Von Heinz Jürgen Schneider

Quelle: jungeWelt vom 1. Februar 2007

In Berlin wird der Liedermacher und Kommunistenhasser Wolf Biermann Ehrenbürger. Einem Hamburger Namensvetter ist bisher jegliche Ehrung versagt geblieben. Dagobert Biermann wird am 13. November 1904 in Hamburg geboren. Er organisiert sich in der KPD, die ein anderer Hamburger Arbeiter, Ernst Thälmann, als Vorsitzender repräsentiert. Den Faschismus, gefördert auch von Bankiers und Werftbesitzern der Hansestadt, bekämpft er, Kommunist und Jude, schon vor 1933.
Nach der Machtübertragung an Hitler geht er in den Untergrund. Mit anderen Genossen verbreitet Biermann illegal die Hamburger Volkszeitung. Die Gruppe fliegt auf. Es folgen zwei Jahre Haft im Lübecker Gefängnis. Dagobert Biermann ist ungebrochen. Er findet nach der Entlassung im Mai 1935 Arbeit als Schlosser auf der Deutschen Werft und auch wieder Anschluß an Partei und Widerstand.
Im Sommer 1936 putscht Franco gegen das republikanische Spanien. Hitler unterstützt ihn mit Soldaten und Waffen. Hamburgs Hafen ist Umschlagplatz der Waffentransporte. Biermann erfährt von seinem Schwager Karl Dietrich, der als Schiffsführer im Hafen arbeitet, davon. Mit anderen Antifaschisten vereinbart er, Material für alle Spanien betreffenden Vorgänge im Hafen zu sammeln. Zu der Gruppe gehören Werftarbeiter, aber auch der mit Berufsverbot belegte Rechtsanwalt Herbert Michaelis, der Kontakte ins politische Exil hat.
Im März 1937 übergibt Dietrich an Biermann als Beweis für die geheimgehaltenen Waffenlieferungen zwei Gewehrpatronen, die er im Hafen sicherstellen konnte. Beide Patronen trugen im Gegensatz zur üblichen Gewehrmunition keine Bezeichnung über Herstellungsort, -zeit und Geschoßart. Solche Informationen, Meldungen über Schiffsbewegungen in Richtung Spanien und anderes Material gingen über Michaelis an die Abschnittsleitung Süd der KPD in Basel und damit an die internationale Öffentlichkeit.

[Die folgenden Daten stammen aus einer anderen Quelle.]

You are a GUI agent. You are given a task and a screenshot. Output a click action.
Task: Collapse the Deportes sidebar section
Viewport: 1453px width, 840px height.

Im Hafen kursieren Flugblätter, die zur Solidarität mit dem spanischen Freiheitskampf aufrufen. Über Nacht werden Losungen gemalt wie »Keine Waffen für Franco«, die am nächsten Tag bei Schichtbeginn auf der Werft zu lesen sind. 1937 gelingt es der Gestapo, einen Spitzel in die Widerstandszelle einzuschleusen. Biermann und andere werden verhaftet. 1939 verurteilt der faschistische Volksgerichtshof Michaelis zum Tode, seine Mitkämpfer zu Haftstrafen. Dagobert Biermann erhält sechs Jahre Zuchthaus.
1942 beschließen die Nazis, jüdische politische Häftlinge systematisch zu ermorden. Sie lassen Zuchthäuser und Konzentrationslager durchkämmen. Dagobert Biermann wird nach Auschwitz deportiert, wo er am 2.August 1943 stirbt.
An die antifaschistische Gegenwehr in Hamburg erinnert ein Ehrenhain auf dem Ohlsdorfer Friedhof. Biermanns Name findet sich in der Gedenkstätte Ernst Thälmann und im Standardwerk »Streiflichter aus dem Hamburger Widerstand«.
Die Freie und Hansestadt Hamburg gedenkt seiner nicht. Es gibt keine Schule, Straße oder offizielle Gedenktafel. Überlebende Mitglieder des Hafenwiderstands gerieten nach 1945 in die Fänge der Adenauerjustiz, Biermanns Partei wurde 1956 wieder verboten. Zu Hamburgs Ehrenbürgern gehören der Mann, der Hitler zum Reichskanzler ernannte und drei Leutnants seiner Wehrmacht.